What needs to be done: Among the records below, how many lines contain the word "triangle"? The answer is a single number.

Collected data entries
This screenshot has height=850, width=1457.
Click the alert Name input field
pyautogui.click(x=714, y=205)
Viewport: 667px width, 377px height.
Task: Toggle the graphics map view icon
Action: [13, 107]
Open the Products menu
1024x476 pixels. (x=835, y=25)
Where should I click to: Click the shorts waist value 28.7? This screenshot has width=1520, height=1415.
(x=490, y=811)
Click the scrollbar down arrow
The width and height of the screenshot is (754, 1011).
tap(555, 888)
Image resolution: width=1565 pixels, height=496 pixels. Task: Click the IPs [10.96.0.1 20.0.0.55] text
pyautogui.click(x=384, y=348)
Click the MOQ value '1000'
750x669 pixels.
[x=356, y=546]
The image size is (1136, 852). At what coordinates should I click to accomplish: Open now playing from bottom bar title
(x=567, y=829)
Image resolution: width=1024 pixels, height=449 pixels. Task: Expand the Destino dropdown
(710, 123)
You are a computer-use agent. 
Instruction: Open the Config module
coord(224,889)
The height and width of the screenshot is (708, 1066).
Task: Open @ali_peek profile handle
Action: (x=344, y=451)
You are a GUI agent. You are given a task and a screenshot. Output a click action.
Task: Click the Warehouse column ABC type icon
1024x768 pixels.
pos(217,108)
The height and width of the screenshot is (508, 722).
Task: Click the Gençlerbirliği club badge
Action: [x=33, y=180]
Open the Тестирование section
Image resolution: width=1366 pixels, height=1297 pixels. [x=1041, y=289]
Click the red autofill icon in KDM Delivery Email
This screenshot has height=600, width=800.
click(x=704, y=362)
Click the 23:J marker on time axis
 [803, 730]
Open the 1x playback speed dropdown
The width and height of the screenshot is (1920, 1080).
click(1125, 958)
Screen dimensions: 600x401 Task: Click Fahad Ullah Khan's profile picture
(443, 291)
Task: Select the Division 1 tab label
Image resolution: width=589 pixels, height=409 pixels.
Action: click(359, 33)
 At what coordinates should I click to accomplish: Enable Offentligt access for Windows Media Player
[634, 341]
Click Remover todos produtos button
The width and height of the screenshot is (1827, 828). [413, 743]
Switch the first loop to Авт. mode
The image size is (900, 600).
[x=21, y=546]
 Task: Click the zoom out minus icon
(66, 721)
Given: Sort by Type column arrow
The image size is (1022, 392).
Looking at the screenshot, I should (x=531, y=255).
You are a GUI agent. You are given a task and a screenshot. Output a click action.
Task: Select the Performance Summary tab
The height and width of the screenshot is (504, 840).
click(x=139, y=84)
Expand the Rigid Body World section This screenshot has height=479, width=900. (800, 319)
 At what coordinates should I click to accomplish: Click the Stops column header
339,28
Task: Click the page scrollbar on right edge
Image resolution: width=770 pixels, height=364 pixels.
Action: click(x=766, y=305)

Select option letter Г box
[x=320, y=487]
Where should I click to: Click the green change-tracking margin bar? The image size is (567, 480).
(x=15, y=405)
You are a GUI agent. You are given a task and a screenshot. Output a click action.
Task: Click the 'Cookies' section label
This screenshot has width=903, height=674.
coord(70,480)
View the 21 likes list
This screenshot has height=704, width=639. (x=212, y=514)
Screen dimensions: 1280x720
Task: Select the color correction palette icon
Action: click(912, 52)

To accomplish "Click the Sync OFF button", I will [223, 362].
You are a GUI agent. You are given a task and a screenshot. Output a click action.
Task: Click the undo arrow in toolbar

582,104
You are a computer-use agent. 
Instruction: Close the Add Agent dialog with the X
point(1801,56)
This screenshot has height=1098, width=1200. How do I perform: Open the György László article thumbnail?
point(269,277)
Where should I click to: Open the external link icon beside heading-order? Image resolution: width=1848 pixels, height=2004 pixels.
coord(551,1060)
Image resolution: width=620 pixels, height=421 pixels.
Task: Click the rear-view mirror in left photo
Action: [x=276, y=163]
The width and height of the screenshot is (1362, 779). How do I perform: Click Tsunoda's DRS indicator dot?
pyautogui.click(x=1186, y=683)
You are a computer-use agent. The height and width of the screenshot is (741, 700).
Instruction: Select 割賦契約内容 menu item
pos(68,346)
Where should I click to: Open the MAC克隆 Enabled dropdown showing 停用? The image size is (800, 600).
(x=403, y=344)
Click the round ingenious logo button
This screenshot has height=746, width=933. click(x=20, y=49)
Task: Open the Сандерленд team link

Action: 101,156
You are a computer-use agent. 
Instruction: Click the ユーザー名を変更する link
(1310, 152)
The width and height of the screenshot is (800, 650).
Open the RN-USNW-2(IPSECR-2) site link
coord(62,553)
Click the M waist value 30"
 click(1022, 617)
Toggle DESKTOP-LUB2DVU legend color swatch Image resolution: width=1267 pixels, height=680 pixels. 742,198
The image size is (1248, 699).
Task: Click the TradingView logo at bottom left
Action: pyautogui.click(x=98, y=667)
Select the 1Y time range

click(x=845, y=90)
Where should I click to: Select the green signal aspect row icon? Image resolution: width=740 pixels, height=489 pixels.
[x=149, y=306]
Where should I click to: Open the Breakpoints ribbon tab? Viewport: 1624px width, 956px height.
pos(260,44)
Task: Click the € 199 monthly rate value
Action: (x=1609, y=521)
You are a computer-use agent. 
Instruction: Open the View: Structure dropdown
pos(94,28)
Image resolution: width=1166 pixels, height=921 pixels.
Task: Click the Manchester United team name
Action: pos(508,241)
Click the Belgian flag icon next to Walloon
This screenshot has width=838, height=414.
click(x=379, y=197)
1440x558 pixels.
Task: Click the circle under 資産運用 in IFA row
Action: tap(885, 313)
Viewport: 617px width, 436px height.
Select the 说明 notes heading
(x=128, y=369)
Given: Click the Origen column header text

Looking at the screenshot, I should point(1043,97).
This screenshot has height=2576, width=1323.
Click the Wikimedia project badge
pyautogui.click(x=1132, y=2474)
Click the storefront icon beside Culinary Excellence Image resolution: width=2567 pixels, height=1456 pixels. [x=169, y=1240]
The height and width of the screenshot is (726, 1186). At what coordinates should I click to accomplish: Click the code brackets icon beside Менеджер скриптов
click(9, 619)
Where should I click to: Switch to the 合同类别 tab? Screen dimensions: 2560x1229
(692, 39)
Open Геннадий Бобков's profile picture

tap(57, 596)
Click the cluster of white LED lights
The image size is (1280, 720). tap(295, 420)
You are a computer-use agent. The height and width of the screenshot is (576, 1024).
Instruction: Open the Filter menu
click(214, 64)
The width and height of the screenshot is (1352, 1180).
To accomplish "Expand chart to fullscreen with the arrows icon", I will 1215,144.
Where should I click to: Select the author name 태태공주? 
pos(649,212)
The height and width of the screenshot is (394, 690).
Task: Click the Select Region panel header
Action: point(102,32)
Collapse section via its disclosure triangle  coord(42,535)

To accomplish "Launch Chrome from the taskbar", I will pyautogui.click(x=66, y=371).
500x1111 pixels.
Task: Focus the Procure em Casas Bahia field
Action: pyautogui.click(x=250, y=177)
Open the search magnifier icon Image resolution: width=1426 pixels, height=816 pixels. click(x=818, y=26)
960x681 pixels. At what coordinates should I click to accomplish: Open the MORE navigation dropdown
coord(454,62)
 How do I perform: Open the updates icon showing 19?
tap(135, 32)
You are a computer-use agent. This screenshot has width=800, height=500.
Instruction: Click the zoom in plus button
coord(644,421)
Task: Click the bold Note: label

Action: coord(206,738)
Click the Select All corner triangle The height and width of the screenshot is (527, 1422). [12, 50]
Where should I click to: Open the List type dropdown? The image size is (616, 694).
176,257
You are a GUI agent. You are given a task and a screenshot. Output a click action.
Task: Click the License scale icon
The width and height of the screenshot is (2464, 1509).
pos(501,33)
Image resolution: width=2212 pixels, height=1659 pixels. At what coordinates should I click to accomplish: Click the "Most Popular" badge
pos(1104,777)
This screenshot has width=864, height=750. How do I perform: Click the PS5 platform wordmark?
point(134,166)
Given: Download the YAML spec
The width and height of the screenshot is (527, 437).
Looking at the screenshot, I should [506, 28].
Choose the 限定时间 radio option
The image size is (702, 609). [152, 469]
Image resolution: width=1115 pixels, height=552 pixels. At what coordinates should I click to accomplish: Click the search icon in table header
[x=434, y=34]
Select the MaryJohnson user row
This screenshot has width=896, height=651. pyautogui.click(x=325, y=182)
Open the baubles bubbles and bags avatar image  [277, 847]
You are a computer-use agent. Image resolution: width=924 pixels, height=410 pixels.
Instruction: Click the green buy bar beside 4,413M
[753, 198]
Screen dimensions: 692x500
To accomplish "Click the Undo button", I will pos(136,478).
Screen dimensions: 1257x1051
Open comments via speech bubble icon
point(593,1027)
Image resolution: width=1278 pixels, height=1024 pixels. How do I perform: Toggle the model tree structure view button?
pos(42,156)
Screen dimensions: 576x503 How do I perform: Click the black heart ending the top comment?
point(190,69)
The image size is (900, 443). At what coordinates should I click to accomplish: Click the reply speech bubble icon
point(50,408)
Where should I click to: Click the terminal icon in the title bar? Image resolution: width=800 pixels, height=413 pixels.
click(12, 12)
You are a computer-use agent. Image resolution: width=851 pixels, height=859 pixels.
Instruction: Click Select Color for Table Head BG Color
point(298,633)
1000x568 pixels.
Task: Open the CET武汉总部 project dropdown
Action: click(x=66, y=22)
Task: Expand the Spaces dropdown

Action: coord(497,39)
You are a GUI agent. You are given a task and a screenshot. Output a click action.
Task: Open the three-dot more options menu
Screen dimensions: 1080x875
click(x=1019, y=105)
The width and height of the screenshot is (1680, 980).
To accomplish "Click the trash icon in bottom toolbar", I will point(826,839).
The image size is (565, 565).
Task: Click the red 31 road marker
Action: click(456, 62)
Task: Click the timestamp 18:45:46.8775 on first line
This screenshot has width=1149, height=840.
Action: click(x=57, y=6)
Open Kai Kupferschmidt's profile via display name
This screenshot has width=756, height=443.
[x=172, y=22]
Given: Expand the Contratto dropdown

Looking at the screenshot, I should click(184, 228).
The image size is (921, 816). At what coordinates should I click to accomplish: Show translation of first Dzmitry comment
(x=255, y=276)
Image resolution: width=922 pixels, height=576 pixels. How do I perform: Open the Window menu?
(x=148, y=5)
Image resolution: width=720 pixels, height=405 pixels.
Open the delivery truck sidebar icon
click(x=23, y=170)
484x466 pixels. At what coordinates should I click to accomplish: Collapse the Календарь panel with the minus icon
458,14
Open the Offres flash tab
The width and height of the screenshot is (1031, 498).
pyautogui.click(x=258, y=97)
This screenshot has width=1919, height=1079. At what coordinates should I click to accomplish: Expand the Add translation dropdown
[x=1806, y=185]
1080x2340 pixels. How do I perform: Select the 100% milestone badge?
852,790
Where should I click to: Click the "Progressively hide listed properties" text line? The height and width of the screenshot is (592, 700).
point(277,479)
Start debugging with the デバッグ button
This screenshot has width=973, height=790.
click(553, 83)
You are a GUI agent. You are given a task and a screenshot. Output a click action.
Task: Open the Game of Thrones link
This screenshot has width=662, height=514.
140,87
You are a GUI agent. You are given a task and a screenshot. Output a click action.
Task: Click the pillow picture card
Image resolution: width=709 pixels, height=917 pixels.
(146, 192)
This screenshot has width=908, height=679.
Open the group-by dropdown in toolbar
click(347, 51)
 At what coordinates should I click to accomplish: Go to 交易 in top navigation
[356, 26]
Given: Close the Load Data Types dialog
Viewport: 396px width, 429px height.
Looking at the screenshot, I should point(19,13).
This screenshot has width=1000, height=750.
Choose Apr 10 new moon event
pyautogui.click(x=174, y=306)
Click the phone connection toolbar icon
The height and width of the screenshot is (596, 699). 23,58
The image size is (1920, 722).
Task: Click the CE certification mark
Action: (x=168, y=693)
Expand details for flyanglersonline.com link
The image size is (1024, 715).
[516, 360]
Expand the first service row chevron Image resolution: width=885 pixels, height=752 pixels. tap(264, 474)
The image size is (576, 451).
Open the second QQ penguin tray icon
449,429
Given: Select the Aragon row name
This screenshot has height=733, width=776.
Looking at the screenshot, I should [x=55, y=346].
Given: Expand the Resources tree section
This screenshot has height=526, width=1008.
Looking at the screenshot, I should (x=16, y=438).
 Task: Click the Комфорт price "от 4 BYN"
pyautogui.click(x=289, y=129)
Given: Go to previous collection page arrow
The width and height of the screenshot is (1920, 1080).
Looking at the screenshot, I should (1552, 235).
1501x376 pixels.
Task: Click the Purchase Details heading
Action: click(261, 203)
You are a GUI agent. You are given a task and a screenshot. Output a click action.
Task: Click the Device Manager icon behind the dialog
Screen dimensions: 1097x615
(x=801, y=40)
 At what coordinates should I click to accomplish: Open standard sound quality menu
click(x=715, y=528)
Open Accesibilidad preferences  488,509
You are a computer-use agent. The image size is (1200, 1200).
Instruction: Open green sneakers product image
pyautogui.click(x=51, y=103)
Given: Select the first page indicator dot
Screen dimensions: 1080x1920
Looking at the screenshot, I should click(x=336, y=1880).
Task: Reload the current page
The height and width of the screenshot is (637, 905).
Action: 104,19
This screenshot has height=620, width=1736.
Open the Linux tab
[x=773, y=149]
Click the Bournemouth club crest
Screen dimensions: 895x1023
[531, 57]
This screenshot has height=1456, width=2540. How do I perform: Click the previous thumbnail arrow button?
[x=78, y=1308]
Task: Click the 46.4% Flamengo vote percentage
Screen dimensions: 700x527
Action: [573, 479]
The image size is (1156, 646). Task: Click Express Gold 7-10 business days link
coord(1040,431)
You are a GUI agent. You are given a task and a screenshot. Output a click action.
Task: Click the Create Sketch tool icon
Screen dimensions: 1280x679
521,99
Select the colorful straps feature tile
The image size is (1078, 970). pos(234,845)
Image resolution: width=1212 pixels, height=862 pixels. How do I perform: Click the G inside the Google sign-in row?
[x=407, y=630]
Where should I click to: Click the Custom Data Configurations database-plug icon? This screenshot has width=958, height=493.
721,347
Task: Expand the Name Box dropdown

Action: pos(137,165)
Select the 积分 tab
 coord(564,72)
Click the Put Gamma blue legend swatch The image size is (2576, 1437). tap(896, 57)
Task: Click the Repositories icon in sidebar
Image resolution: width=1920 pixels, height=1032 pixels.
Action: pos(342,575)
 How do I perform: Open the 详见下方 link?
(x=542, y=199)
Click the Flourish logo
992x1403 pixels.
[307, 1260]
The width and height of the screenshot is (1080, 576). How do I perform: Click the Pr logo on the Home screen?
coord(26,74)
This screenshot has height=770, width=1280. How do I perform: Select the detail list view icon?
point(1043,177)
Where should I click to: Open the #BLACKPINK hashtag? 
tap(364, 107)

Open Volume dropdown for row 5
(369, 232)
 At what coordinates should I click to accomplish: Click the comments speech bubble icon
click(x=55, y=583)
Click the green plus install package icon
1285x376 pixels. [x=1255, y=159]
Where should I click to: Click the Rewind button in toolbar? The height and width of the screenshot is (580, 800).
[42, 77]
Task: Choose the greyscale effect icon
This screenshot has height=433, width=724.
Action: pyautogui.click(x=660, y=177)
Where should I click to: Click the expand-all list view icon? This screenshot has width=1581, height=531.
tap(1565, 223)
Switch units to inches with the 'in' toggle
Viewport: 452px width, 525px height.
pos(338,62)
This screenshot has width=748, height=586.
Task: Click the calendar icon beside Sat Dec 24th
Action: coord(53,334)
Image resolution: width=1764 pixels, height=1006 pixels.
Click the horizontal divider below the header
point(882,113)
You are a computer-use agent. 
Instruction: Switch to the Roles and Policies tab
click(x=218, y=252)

Task output: 2